■ 阅读材料:

数据库内核月报

数据库内核月报 - 2018 / 01

MySQL · MyRocks · MyRocks参数介绍

Author: 张远

以下参数是db级别的,全局有效

参数
说明
备注
rocksdb_block_cache
缓存uncompressed blocks,此cache有分区优化,分区数由table_cache_numshardbits控制,默认为6即64个分区。 每个分区至少大于512k(rocksdb::LRUCache::LRUCache)
默认为512M
rocksdb_max_total_wal_size
如果WAL超过rocksdb_max_total_wal_size,会swich memtable并flush memtable
默认为0, 表示大小不能超过所有 columnfamily write_buffer的4倍
rocksdb_wal_size_limit_mb
purge wal时最多可以保留wal的最大大小 (对应DBOptions::WAL_size_limit_MB)
默认为0,表示不控制保留wal数量, 只要memtable flush了wal都可以 purge
rocksdb_wal_ttl_seconds
控制purge wal的频率,每隔rocksdb_wal_ttl_seconds/2 purge一次
。如果rocksdb_wal_size_limit_mb > 0, 那么每600s purge一次(kDefaultIntervalToDeleteObsoleteWAL)
默认为0
rocksdb_manual_wal_flush
If true WAL is not flushed automatically after each write. Instead it relies on manual invocation of FlushWAL to write the WAL buffer to its file.
默认为true
rocksdb_deadlock_detect
是否开启死锁检测
默认是关闭的
rocksdb_wal_bytes_per_sync
每rocksdb_wal_bytes_per_sync字节sync一次WAL(WritableFileWriter::Flush)
默认为0, 每次都刷
rocksdb_wal_recovery_mode
重启时recovery模式
1: Fail to start, do not recover
0: If corrupted last entry: truncate and start
2: Truncate everything after corrupted entry
• Even not corrupted entries
• Acceptable on slaves
3: Truncate only corrupted entry • Most dangerous option
rocksdb_strict_collation_exceptions
可以取非memcompare类型collation的表
取值为正则表达式,如"t1,t2*"

■ 文本与元素定位条目:

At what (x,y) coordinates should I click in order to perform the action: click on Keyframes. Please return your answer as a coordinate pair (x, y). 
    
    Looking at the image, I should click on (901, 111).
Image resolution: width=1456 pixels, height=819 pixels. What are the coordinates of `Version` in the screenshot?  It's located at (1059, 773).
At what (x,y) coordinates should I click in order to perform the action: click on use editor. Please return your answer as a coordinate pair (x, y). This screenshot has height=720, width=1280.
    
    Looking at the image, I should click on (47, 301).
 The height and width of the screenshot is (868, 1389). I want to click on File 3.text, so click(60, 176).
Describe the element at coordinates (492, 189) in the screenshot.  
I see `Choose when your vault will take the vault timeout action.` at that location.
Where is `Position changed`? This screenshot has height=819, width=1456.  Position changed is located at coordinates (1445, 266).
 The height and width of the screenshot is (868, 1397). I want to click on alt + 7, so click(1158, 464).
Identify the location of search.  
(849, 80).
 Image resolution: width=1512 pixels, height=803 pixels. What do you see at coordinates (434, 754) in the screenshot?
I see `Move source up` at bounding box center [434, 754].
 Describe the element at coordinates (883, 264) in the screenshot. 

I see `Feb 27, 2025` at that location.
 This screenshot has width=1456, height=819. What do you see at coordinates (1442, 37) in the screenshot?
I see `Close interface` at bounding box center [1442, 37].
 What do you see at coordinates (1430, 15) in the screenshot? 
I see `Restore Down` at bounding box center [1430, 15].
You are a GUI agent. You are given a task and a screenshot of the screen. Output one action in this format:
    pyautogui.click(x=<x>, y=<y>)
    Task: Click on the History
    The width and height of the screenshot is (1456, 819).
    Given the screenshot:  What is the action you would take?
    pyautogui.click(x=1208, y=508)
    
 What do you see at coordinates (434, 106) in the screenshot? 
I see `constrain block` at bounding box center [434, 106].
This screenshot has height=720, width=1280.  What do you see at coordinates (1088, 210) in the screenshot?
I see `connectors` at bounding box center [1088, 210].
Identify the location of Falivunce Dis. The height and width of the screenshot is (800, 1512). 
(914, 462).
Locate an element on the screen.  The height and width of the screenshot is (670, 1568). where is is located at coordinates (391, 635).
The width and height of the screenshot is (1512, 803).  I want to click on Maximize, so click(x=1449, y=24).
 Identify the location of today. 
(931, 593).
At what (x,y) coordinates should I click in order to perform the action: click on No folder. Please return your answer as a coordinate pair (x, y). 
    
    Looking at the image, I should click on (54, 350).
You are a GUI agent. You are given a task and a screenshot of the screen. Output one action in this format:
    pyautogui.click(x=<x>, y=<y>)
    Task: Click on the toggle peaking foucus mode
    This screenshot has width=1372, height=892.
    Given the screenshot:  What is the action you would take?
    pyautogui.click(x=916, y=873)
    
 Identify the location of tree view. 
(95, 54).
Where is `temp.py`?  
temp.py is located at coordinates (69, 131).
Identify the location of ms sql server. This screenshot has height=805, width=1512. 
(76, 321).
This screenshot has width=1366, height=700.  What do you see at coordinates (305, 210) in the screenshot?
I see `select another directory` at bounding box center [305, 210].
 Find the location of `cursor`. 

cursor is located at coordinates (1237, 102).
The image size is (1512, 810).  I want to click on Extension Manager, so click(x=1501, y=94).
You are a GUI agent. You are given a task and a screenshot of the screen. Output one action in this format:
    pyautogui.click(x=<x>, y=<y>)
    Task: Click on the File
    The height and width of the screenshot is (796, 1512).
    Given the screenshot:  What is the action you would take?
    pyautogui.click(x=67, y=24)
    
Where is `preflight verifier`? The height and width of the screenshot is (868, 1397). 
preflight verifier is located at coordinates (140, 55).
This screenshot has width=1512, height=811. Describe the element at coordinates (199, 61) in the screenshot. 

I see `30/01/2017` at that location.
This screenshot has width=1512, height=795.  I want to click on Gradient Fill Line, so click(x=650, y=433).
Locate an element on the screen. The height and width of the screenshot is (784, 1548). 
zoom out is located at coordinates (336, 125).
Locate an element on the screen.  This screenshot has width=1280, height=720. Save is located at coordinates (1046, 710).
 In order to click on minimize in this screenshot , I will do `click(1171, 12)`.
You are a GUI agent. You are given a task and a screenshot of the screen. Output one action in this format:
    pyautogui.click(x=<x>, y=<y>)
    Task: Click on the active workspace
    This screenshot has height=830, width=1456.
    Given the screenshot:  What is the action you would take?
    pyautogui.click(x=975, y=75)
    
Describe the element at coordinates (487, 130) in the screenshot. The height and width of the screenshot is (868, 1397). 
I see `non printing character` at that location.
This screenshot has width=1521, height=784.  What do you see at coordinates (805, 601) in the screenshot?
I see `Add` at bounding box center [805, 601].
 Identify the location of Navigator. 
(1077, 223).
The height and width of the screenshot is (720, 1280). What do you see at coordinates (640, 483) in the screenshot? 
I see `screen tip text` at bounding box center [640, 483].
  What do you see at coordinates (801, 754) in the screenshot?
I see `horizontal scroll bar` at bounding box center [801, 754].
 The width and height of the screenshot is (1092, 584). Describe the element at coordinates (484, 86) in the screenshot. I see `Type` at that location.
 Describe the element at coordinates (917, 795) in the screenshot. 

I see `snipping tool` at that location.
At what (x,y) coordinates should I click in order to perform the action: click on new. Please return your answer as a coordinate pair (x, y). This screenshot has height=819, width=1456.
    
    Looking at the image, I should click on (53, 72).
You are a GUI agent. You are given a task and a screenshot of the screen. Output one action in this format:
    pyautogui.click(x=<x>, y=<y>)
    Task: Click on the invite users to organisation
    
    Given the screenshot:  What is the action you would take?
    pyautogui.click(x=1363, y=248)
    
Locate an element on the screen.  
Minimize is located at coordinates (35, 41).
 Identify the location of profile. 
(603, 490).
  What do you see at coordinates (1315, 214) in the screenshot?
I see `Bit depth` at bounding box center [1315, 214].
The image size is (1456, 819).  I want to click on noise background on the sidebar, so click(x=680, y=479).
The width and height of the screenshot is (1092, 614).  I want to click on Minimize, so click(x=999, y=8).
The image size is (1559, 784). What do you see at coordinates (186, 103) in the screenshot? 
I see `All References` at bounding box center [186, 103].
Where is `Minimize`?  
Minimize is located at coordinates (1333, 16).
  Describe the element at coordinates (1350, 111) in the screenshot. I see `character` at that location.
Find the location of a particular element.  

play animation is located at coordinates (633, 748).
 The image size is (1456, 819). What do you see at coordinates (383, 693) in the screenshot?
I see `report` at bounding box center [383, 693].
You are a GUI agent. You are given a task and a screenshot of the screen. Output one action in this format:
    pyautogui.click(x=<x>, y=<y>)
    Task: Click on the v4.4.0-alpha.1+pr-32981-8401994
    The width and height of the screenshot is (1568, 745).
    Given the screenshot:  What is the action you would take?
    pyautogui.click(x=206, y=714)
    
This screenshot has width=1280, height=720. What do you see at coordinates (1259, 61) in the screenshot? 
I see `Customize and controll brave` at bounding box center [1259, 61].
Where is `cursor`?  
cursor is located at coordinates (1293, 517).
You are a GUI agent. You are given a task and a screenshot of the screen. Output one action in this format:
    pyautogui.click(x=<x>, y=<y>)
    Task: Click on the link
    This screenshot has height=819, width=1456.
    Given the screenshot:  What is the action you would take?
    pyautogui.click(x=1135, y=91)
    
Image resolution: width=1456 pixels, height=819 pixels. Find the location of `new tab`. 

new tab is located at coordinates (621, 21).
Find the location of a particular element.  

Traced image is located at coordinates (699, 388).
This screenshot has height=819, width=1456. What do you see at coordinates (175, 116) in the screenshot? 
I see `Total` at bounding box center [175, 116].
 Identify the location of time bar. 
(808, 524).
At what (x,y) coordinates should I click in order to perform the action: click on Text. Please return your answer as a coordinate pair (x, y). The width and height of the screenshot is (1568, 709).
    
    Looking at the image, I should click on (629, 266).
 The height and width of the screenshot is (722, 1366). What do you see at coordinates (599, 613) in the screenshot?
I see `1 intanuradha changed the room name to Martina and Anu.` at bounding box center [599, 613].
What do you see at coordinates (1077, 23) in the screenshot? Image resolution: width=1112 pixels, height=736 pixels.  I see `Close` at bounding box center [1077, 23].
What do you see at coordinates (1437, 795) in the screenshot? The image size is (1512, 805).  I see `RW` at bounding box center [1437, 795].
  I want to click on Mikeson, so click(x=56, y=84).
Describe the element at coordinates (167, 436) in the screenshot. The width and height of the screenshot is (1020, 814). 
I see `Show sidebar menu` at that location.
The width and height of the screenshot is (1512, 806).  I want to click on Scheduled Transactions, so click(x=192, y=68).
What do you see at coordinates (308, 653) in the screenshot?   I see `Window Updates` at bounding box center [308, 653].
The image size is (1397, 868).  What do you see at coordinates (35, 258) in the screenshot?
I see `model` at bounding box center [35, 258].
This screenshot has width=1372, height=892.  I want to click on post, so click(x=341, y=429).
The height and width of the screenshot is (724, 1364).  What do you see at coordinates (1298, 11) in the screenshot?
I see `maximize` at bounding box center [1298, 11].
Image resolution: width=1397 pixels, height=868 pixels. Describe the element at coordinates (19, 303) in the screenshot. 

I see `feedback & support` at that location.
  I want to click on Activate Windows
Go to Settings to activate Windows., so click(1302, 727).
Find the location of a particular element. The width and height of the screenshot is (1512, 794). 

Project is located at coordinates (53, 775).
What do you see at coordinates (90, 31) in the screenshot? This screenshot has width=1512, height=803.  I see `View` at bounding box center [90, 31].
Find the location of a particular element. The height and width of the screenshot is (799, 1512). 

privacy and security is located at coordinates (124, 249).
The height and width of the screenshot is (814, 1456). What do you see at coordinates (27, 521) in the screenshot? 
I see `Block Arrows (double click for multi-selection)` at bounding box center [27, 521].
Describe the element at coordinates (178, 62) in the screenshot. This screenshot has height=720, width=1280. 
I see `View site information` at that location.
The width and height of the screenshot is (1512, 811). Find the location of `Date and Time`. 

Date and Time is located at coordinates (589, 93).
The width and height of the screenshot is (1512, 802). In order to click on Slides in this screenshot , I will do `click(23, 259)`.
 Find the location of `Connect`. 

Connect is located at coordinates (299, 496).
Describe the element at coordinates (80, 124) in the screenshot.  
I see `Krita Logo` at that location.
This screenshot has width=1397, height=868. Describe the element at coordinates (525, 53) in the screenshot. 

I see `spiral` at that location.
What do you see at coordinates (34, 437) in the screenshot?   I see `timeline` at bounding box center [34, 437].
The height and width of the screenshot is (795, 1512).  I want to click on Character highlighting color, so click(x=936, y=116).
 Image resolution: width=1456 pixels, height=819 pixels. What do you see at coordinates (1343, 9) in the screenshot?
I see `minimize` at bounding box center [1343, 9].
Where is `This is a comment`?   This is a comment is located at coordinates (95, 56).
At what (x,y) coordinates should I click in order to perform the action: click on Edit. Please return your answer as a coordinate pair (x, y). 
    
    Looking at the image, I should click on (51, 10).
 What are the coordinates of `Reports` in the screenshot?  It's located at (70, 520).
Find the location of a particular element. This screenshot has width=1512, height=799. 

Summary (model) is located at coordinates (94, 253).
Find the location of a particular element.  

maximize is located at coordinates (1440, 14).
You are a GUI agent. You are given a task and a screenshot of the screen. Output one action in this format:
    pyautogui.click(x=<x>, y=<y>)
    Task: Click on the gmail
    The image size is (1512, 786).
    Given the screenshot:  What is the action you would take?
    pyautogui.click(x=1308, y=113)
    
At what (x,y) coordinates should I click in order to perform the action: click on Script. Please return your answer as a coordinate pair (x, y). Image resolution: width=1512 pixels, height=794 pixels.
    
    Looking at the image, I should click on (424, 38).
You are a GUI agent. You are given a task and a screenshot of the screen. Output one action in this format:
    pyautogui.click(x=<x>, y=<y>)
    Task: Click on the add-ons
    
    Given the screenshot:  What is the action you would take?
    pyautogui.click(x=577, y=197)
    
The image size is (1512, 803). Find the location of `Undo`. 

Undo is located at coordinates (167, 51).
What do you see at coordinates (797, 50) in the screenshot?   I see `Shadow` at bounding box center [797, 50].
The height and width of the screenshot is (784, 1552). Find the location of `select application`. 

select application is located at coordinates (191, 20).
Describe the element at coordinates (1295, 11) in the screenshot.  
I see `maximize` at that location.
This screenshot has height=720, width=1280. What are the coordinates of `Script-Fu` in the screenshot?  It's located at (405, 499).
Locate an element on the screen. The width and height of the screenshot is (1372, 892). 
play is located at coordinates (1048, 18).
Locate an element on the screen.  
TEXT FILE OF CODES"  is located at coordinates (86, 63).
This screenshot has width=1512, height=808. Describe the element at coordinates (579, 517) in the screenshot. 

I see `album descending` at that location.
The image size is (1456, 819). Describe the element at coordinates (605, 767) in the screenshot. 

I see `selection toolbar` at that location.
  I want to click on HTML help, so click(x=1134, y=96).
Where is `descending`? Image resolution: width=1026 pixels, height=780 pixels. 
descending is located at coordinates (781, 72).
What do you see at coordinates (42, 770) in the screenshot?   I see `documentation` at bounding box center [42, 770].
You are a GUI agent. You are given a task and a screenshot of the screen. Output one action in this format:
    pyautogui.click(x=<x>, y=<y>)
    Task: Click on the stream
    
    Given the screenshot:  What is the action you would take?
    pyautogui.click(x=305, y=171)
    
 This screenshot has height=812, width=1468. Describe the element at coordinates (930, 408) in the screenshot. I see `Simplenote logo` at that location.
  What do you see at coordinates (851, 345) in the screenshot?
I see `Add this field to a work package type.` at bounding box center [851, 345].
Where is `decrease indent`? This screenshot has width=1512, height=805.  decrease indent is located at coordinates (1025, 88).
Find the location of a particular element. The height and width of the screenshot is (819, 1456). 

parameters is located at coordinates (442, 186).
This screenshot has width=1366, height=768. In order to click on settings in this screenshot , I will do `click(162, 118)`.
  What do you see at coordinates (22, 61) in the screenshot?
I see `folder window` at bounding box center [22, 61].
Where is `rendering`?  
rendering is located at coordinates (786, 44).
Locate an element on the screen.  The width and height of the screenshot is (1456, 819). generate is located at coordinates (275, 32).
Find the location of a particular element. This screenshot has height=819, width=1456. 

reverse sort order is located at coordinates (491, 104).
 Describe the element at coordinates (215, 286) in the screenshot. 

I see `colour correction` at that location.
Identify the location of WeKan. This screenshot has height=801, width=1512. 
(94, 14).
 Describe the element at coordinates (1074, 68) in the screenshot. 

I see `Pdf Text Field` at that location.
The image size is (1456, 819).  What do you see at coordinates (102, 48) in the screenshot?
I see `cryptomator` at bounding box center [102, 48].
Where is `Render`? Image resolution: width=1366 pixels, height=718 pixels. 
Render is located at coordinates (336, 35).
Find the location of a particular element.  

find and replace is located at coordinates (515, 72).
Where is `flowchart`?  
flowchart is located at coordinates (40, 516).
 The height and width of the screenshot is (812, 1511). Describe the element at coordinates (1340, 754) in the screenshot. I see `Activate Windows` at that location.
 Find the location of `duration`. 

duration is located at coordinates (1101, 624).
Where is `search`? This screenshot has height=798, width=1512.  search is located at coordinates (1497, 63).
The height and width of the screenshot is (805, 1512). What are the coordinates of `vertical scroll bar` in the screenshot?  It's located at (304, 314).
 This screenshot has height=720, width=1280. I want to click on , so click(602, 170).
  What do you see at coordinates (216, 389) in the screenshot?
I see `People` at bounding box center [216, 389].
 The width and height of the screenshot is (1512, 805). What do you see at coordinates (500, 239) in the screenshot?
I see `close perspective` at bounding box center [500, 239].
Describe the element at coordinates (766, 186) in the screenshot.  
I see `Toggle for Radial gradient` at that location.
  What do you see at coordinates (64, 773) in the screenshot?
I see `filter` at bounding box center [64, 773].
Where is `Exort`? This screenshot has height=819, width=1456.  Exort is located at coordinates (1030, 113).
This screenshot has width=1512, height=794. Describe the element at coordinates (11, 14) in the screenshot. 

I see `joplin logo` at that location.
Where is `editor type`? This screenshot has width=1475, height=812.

■ 待完成任务:
[A] 根据MyRocks参数介绍回答：
(i) rocksdb_block_cache的默认值是多少？
(ii) rocksdb_deadlock_detect默认是开启还是关闭？
(iii) rocksdb_wal_bytes_per_sync默认为0时，WAL多久刷一次？
[B] 从MyRocks参数介绍的最后一行往下续写。
以上条目是单独的材料，与MyRocks参数介绍无关。

■ 各任务结果:
[A]
(i) 512M
(ii) 关闭
(iii) 每次都刷

[B]
rpl_skip_tx_api
Use write batches for replication thread instead of tx api
作用于备库
rocksdb_master_skip_tx_api
Disables Transaction API Enables WriteBatch API, There is no row lock,UPDATE and DELETEs are faster
You must ensure no concurrent operation running
rocksdb_read_free_rpl_tables
用正则表达式指定使用read free replication的库表,如.*或t.*
默认为空
rocksdb_info_log_level
日志级别,数值越小越详细
0:debug_level 1:info_level 2:warn_level 3:error_level 4:fatal_level 5:header_level
rocksdb_perf_context_level
指定 perf context的级别
0,1: disable
2: enable only count stats
3: Other than count stats, also enable time stats except for mutexes
4: enable count and time stats
默认0
rocksdb_max_background_jobs
后台工作线程数
老版本还分为rocksdb_max_background_jobs和max_background_compactions,新版合为一个,会自动分配两者数量。 https://github.com/facebook/rocksdb/wiki/Thread-Pool
rocksdb_commit_in_the_middle
Commit rows implicitly every rocksdb_bulk_load_size, 设置rocksdb_bulk_load为on时自动commit in middle
默认OFF,
不建议全局设置,应回话级别设置
rocksdb_blind_delete_primary_key
通过主键delete 有且仅有主键索引的表时,不需要读取数据,直接通过指定的主键来删除
默认OFF,
DELETES by Primary Key Works:
DELETE FROM t WHERE id IN (1, 2, 3, 4, 5, 6, ...., 10000)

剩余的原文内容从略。